> _Available records_:
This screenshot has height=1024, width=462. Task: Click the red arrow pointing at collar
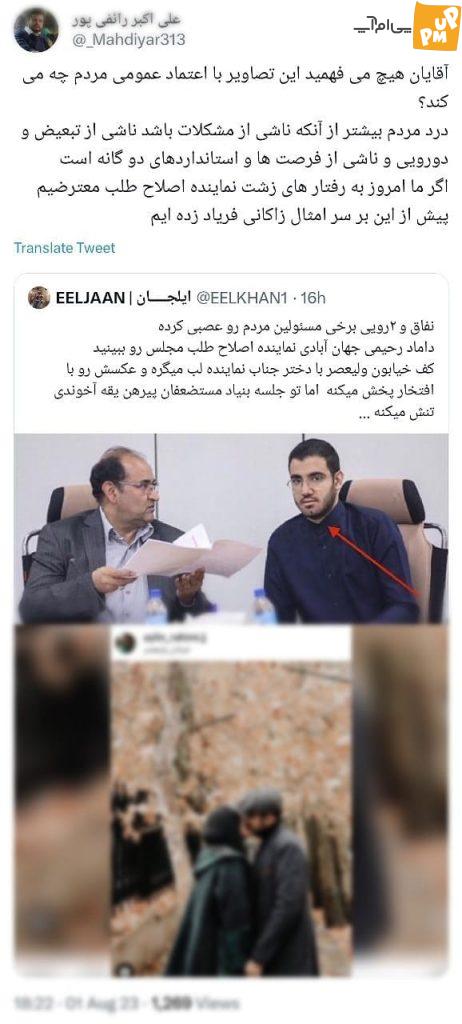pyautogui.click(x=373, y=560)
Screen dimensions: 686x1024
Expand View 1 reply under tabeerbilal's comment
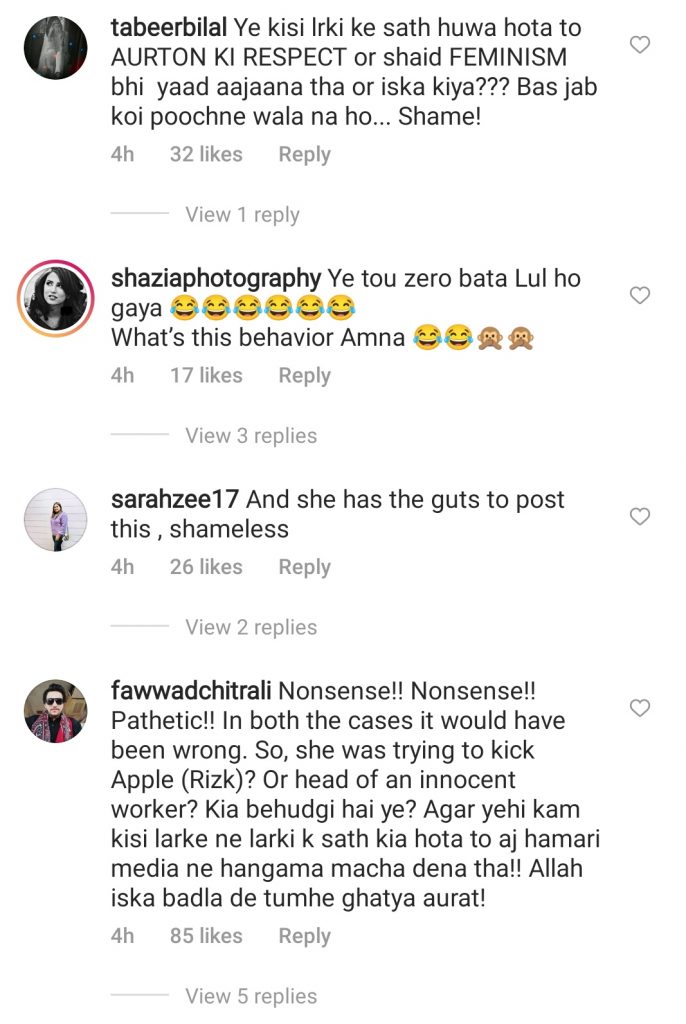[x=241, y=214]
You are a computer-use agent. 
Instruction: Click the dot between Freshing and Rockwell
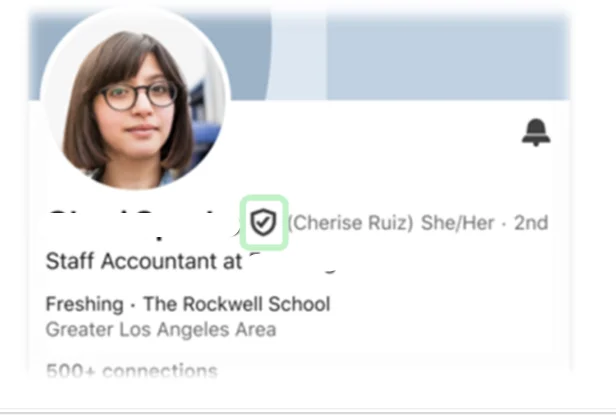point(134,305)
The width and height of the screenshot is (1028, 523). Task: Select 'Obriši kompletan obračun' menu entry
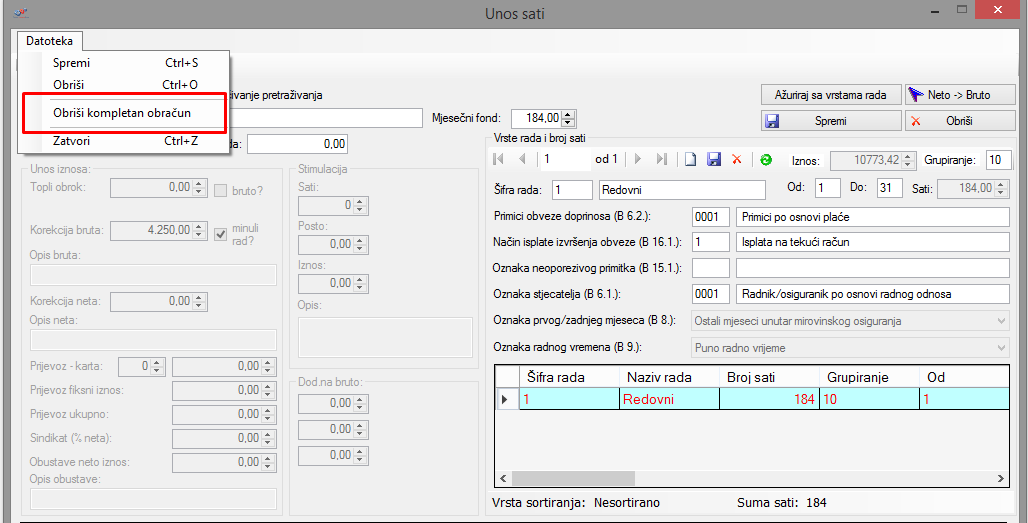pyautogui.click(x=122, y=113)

* * *

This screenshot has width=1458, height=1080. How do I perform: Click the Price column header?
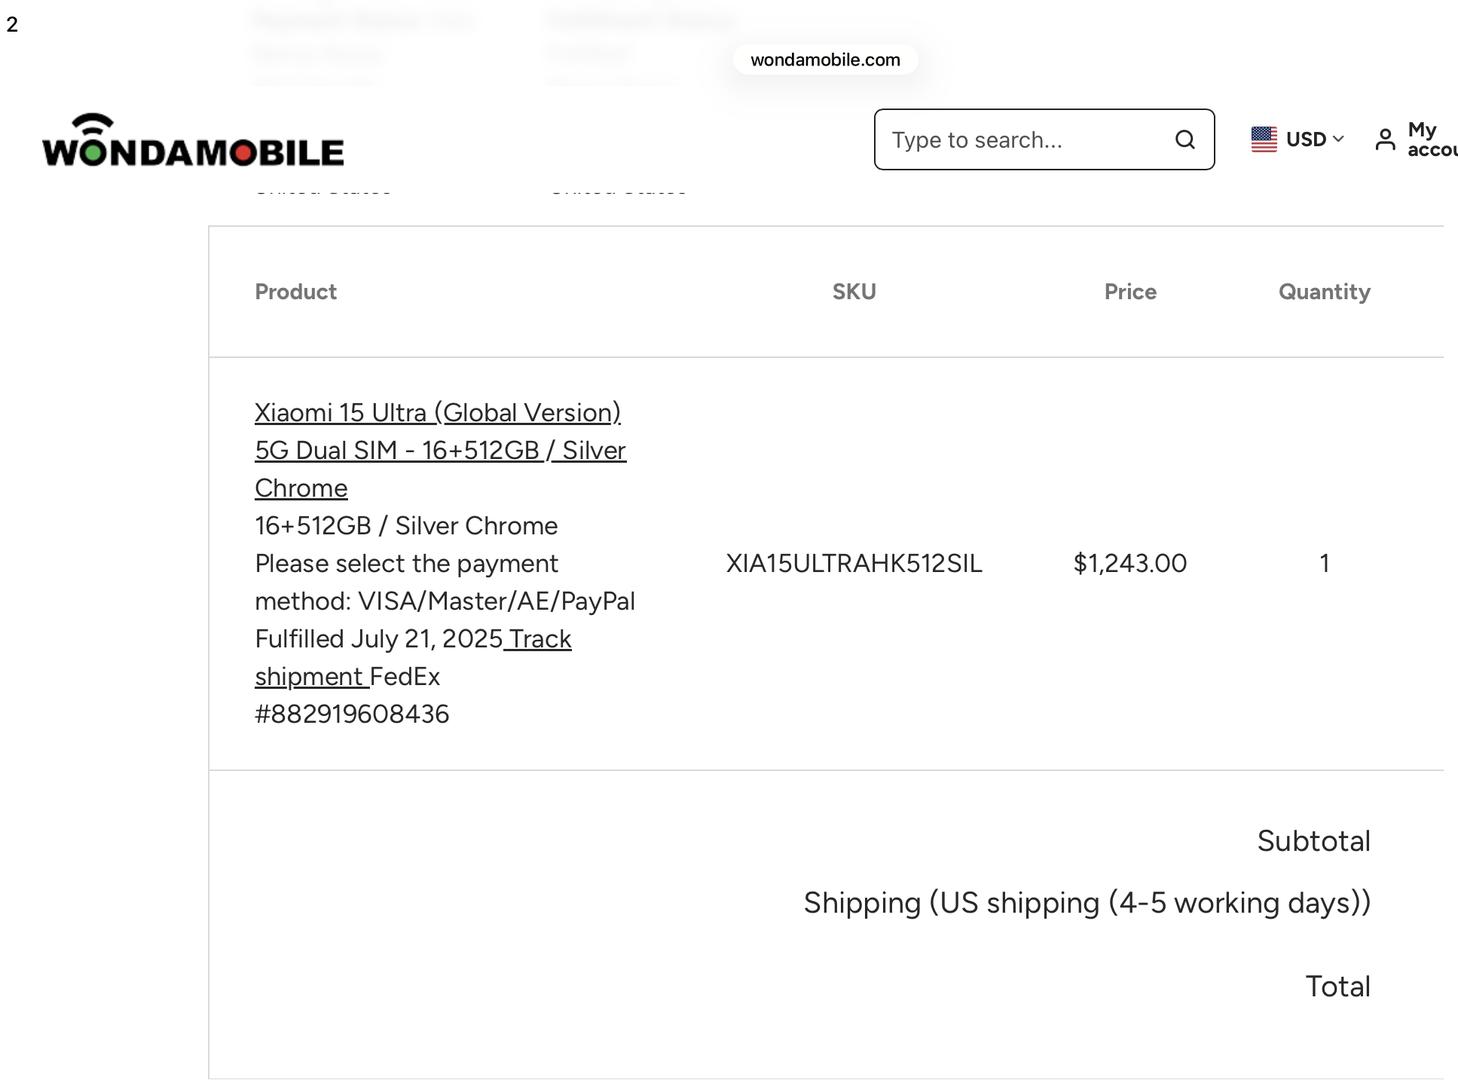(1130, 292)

---

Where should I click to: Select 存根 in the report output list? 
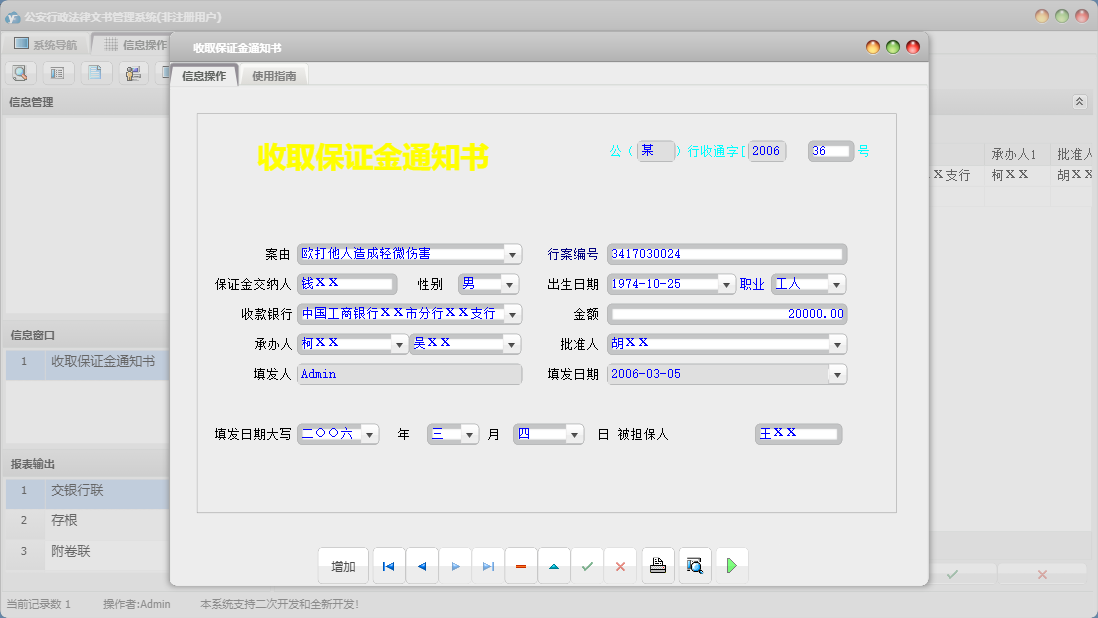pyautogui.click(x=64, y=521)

> _Action item_:
All that should be printed is the run of lines above from the one with "This screenshot has height=1024, width=462." through the one with "You are a computer-use agent.", both included, exactly as given, with pictures left out.

> _Task answer_:
This screenshot has height=1024, width=462. Task: Click the red arrow pointing at collar
pyautogui.click(x=373, y=560)
Screen dimensions: 686x1024
Expand View 1 reply under tabeerbilal's comment
[x=241, y=214]
You are a computer-use agent. 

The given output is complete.